In-der-Blog-sein
Over at Net Politik a certain J.P. Sartre
demonstrates a fundamental misunderstanding:
The question is only complicated because there are two kinds of existentialists. There are, on the one hand, the Christians, amongst whom I shall name Jaspers and Gabriel Marcel, both professed Catholics; and on the other the existential atheists, amongst whom we must place Heidegger as well as the French existentialists and myself. What they have in common is simply the fact that they believe that existence comes before essence -- or, if you will, that we must begin from the subjective.

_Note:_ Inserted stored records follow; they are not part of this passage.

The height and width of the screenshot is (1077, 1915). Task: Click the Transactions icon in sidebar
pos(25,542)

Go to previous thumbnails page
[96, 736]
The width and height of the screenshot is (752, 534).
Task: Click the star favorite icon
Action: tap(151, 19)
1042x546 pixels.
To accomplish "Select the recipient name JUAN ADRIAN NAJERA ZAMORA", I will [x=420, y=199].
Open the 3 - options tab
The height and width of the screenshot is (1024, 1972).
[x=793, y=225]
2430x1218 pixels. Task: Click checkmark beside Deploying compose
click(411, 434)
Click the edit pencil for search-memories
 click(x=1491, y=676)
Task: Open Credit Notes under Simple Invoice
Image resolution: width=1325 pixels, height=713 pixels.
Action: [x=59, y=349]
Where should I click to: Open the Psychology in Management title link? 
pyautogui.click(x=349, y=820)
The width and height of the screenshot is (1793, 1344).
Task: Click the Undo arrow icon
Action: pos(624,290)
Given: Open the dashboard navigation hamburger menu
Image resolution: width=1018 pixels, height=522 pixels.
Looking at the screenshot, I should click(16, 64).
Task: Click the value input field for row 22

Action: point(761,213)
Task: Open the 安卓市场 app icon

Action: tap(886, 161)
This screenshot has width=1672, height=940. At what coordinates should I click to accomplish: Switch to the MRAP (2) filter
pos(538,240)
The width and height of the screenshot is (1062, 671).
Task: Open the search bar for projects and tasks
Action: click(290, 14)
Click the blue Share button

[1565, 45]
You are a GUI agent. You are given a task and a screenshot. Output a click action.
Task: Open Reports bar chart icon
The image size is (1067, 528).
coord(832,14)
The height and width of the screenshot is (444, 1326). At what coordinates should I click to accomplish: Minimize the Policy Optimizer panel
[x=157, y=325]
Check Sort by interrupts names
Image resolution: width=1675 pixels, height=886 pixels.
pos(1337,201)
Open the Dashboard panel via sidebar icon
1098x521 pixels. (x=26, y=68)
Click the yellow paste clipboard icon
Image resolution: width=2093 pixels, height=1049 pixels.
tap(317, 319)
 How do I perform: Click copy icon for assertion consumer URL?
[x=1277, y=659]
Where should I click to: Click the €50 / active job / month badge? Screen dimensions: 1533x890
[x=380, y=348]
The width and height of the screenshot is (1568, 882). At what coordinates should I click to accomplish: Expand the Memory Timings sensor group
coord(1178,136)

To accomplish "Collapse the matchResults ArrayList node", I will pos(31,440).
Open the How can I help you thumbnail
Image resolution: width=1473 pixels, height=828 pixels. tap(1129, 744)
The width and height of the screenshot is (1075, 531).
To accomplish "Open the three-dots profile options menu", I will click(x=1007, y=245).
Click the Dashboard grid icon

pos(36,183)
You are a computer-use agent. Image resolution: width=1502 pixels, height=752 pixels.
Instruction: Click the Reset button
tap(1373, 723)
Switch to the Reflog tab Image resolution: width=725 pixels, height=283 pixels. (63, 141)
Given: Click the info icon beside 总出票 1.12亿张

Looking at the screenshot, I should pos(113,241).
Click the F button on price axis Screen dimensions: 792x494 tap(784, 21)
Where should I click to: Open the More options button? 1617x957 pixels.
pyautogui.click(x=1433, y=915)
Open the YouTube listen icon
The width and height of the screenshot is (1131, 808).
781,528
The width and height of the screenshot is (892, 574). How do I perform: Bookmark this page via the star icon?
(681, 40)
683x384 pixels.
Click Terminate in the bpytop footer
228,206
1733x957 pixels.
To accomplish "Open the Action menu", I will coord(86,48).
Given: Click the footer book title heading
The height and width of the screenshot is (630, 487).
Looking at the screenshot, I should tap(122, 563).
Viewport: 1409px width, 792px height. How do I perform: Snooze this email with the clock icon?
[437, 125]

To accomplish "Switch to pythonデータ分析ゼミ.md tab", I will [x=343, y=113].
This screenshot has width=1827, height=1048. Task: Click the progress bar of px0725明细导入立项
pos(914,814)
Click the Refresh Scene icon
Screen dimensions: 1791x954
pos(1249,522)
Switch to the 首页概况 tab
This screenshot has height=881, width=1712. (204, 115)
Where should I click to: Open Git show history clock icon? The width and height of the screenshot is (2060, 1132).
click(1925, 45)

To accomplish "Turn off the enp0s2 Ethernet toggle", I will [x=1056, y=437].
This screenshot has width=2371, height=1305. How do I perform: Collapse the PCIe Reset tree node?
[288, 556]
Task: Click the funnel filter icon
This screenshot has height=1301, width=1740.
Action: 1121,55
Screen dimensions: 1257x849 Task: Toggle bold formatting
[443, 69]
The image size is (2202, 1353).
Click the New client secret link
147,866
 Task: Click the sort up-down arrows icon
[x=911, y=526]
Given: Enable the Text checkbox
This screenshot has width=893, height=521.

No. Nope. Not the subjective.
Whether, however, the saying "No" at first posits the Not as merely something thought or whether the nihilating at first claims the "No" as what is to be [doing the] speaking in the letting [come to] be of [any kind of] be-ing, this can certainly never be decided in terms of a subjective reflection on thinking already formulated as subjectivity.
And earlier in the
Letter on Humanism Heidegger responds directly to Sartre:
On the other hand, Sartre articulates the fundamental statement of existentialism in this way: life precedes what is of the essence. In doing so, he takes existentia and essentia in the sense they have for metaphysics, which since Plato has said that essentia precedes existentia. Sartre reverses this proposition. The reversal of a metaphysical proposition, however, is still a metaphysical proposition.